Resumindo, a vitória tangencial dos pupilos de Pep Guardiola espelha bem o que se passou em campo: o City foi muitíssimo superior na primeira parte e justificou plenamente a vantagem, o United equilibrou a contenda na segunda parte e criou algum perigo, mas nunca conseguiu impedir o City de continuar a criar oportunidades em transição ofensiva, pelo que o resultado ajusta-se perfeitamente. De salientar também os diferentes estados de maturação dos dois modelos de jogo: enquanto na equipa de Guardiola já existe uma ideia de jogo clara (os posicionamentos para sair a jogar já estão bem oleados, bem como os timings e referências de pressão, e com alguns jogadores a conseguirem já associar-se entre si), do lado oposto, honestamente vê-se pouco trabalho tático, com uma organização defensiva, no máximo, razoável, um par de combinações ofensivas mais ou menos mecanizadas e pouco mais. Muito esforço, mas poucas ideias, pouco pensamento coletivo, pouco entrosamento entre os jogadores…José Mourinho tem ainda muito trabalho pela frente se quer colocar o United a lutar pelo título até ao fim.


Individualmente, do lado do Manchester City, há dois destaques óbvios: Otamendi, imperial na primeira bola, com uma leitura superior dos lances e quase sempre com critério a sair a jogar, e o formidável David Silva, provavelmente o melhor jogador de futebol dos vinte e dois que subiram ontem ao relvado. Fernandinho, Kevin de Bruyne e Stones a muito bom nível também. Do lado do Manchester United, como a organização coletiva não está ainda no ponto que Mourinho certamente deseja, as exibições individuais ressentiram-se, mas Bailly (sempre no caminho da bola) e Pogba (há quem diga que fez uma exibição discreta, mas o seu jogo ganha maturidade quando atua em posições fora do bloco e que exigem decisões mais criteriosas e seguras) foram os elementos em maior evidência. Ibrahimovic sempre inconformado e boas entradas de Rashford e Herrera, a mexerem com o jogo e a justificarem uma aposta mais regular.
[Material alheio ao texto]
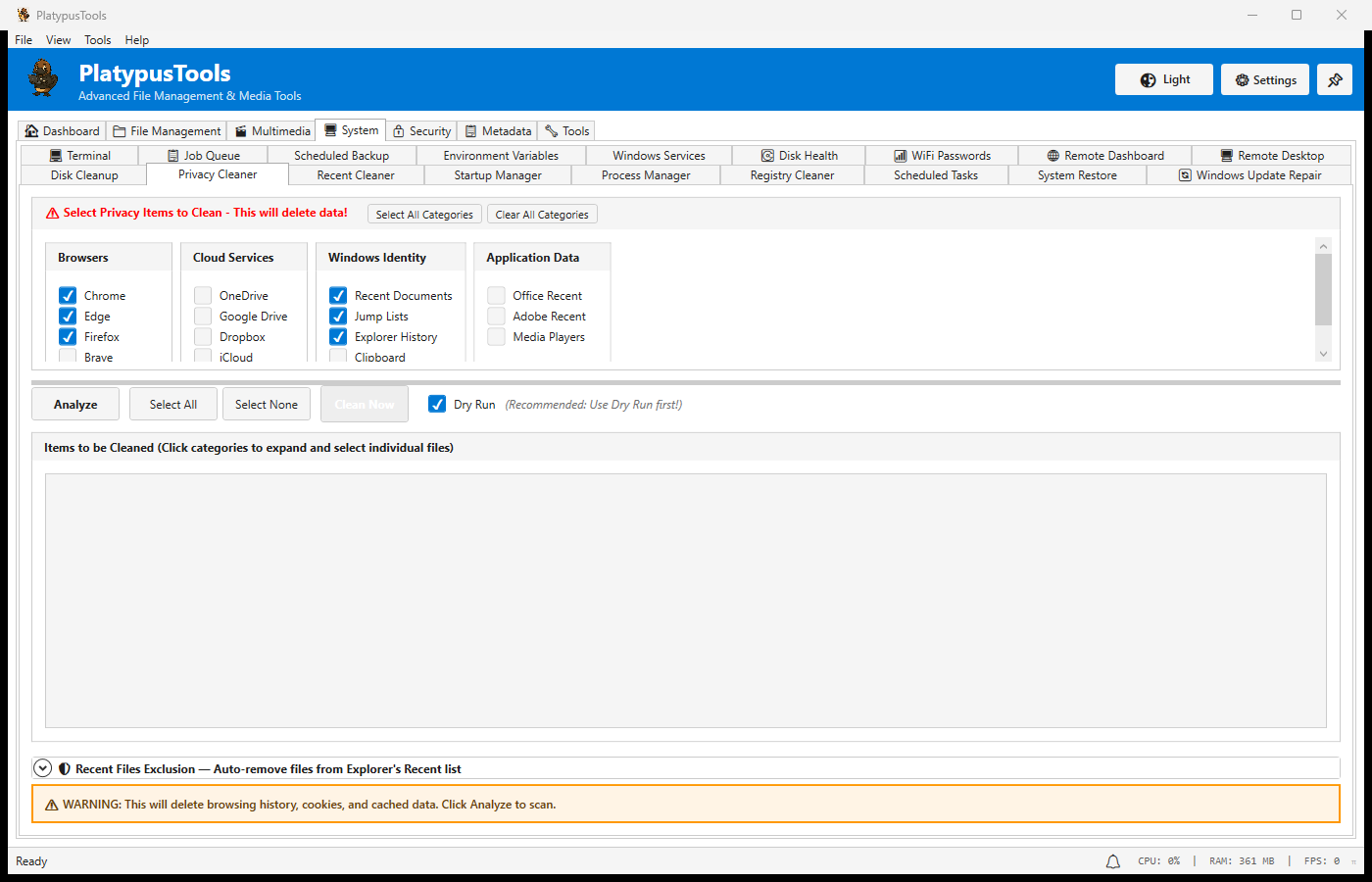The height and width of the screenshot is (882, 1372).
Task: Enable the OneDrive checkbox
Action: pos(203,296)
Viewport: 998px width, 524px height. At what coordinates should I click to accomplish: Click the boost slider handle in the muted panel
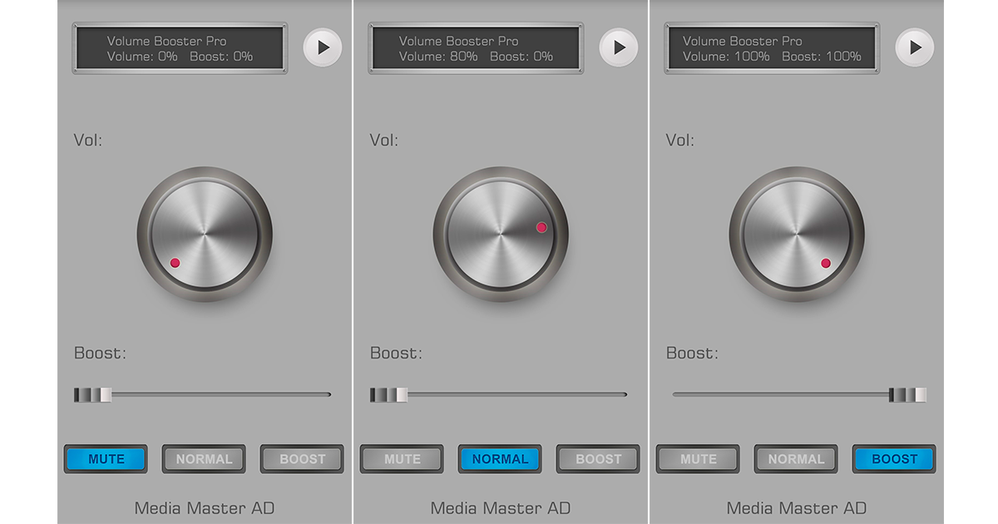tap(92, 395)
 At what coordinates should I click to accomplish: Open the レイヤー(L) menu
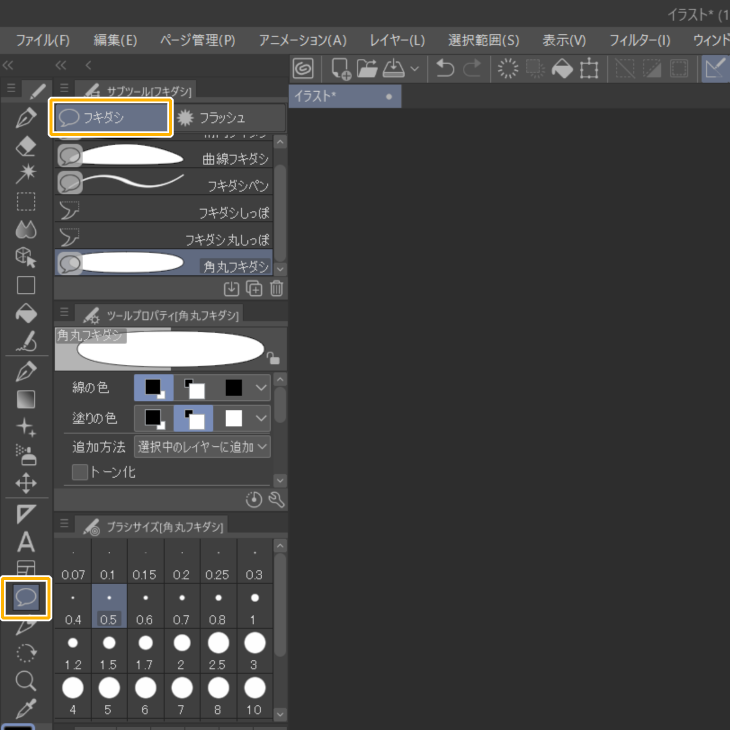pos(397,41)
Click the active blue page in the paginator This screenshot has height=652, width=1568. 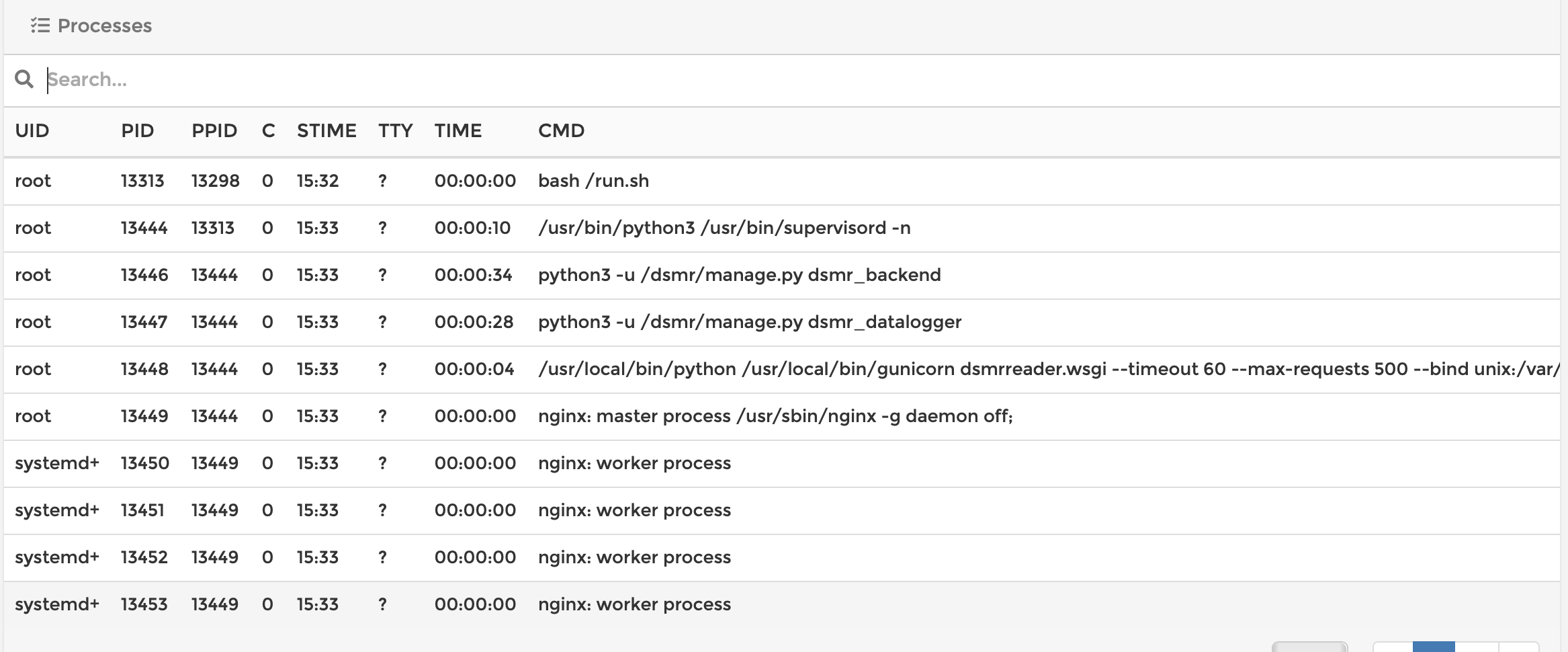[x=1434, y=647]
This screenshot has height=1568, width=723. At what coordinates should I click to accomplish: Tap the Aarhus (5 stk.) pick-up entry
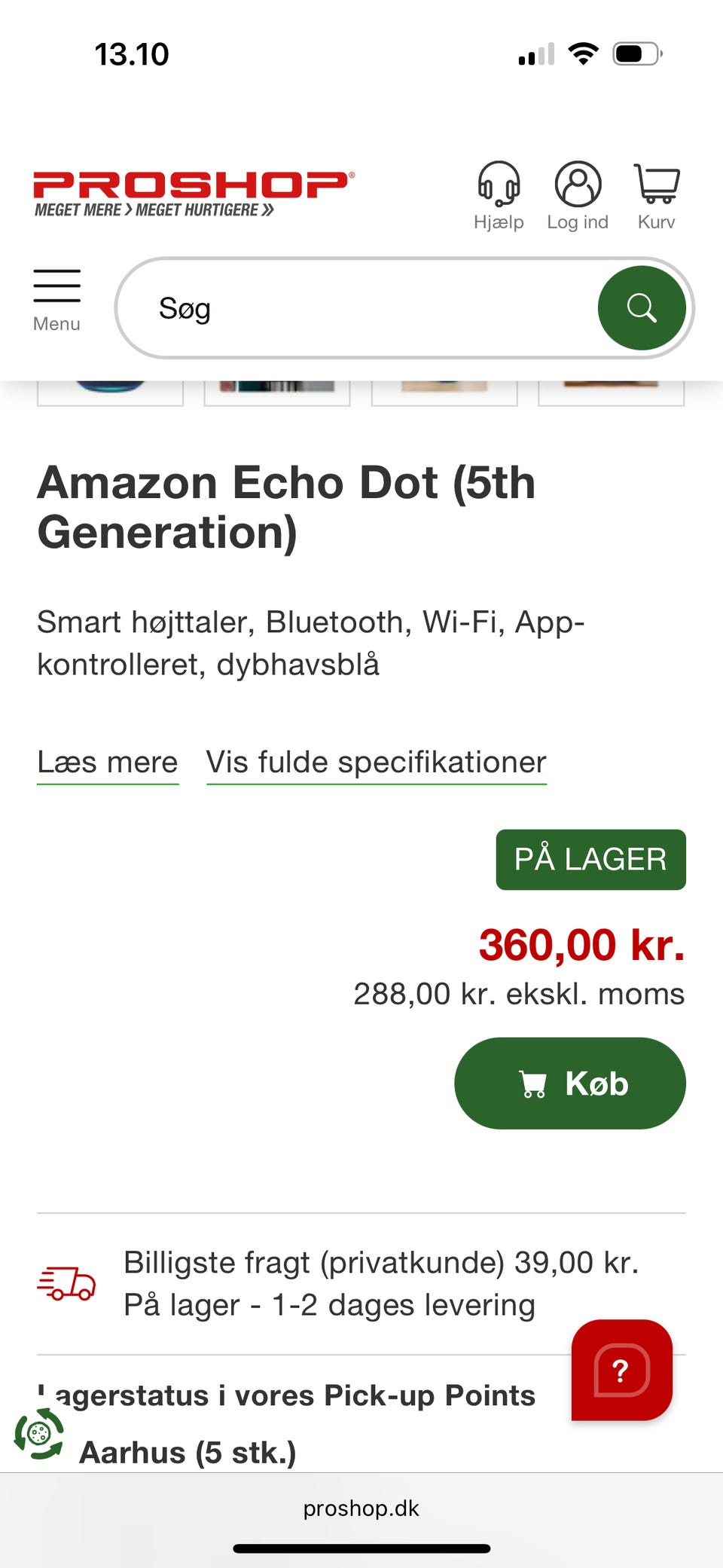click(188, 1453)
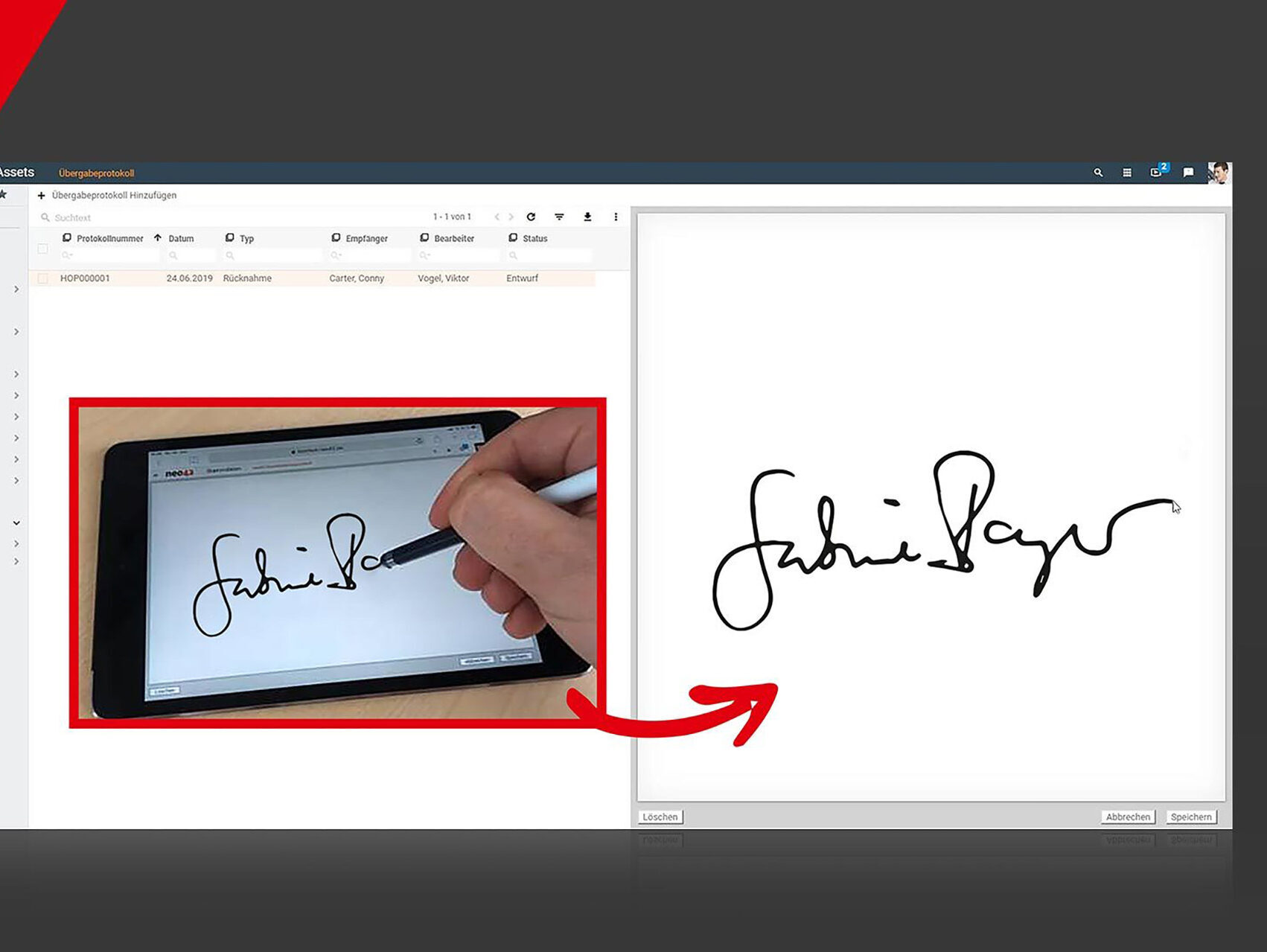Open the chat message icon
The image size is (1267, 952).
(x=1188, y=173)
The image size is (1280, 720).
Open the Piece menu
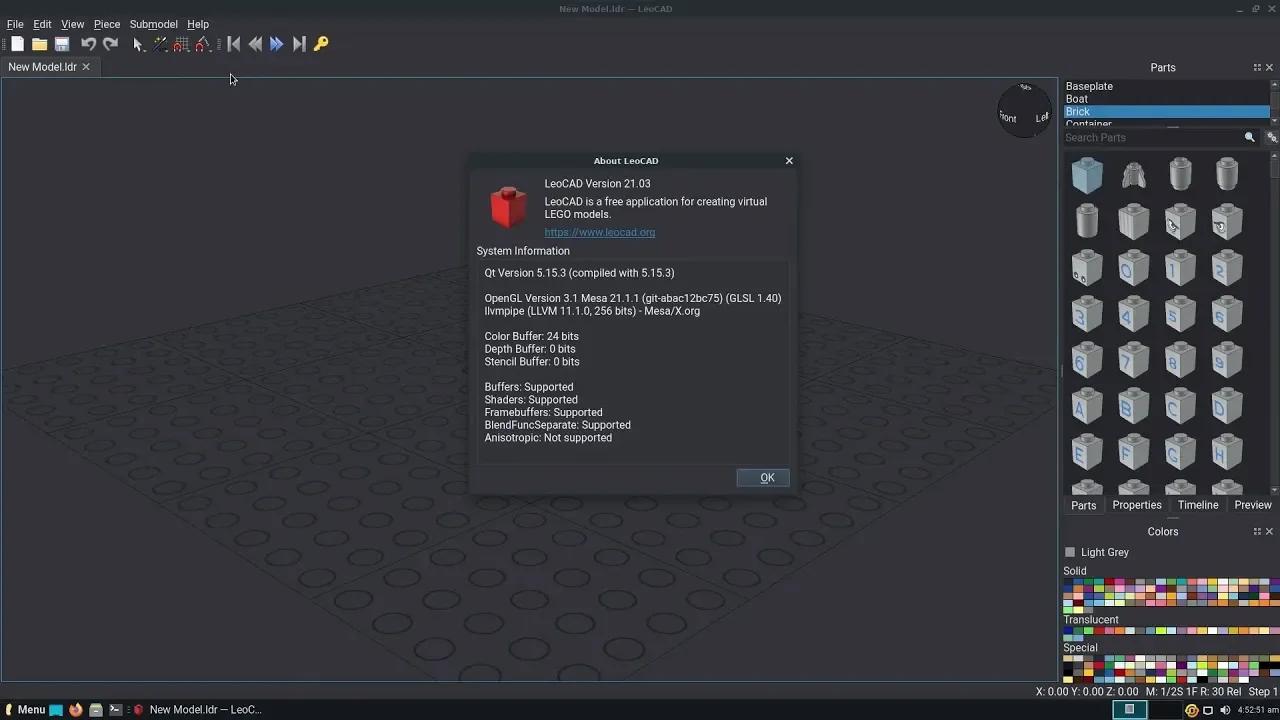106,23
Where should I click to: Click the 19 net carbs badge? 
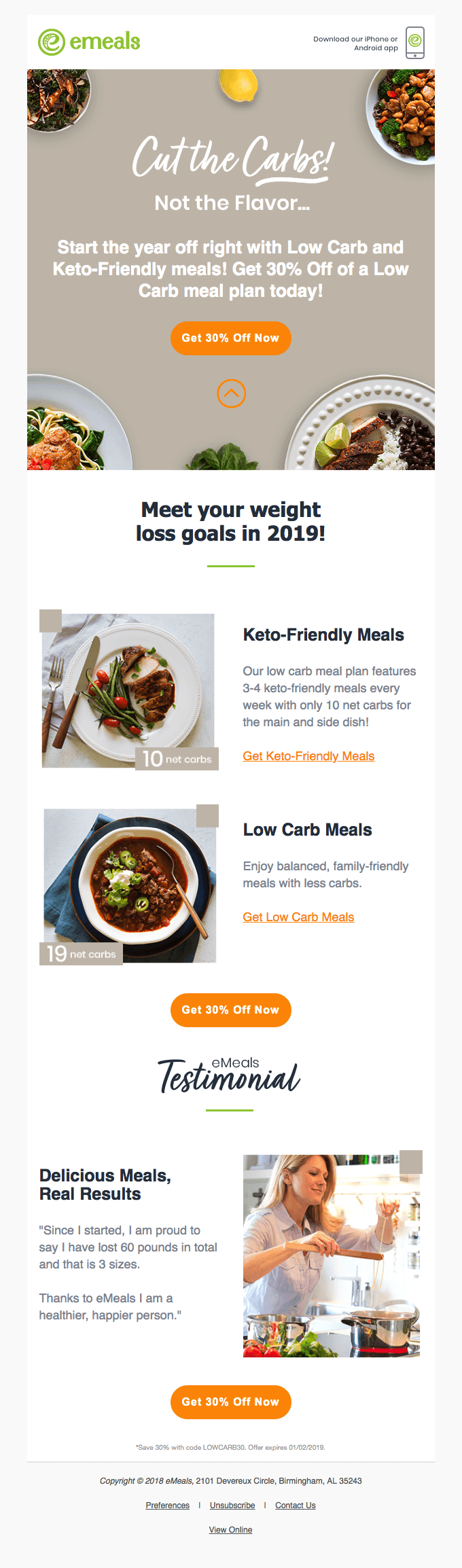pyautogui.click(x=81, y=954)
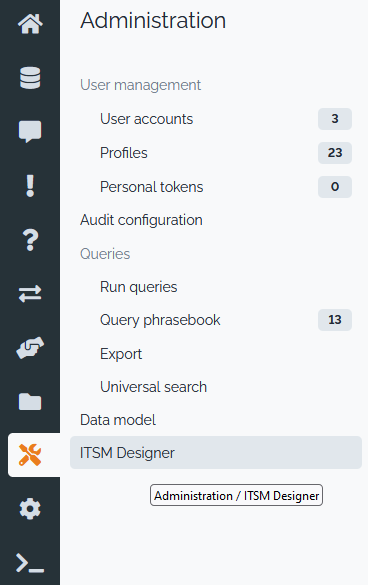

No que toca à arbitragem de Mark Clattenburg, pese embora as críticas de José Mourinho, na verdade ficou um penalty por marcar para ambos os lados: aos 55 minutos, Bravo tenta fintar Herrera, adianta a bola em demasia e atinge Rooney; e aos 70 minutos, num lance confuso na pequena área do United, Bailly atropela Otamendi e impede-o de disputar a bola em condições.

Uma incrível Premier League em perspectiva, com todas as condições para a cidade de Manchester se assumir como o centro do universo futebolístico...Para já, neste duelo de titãs, Guardiola ganhou o primeiro round.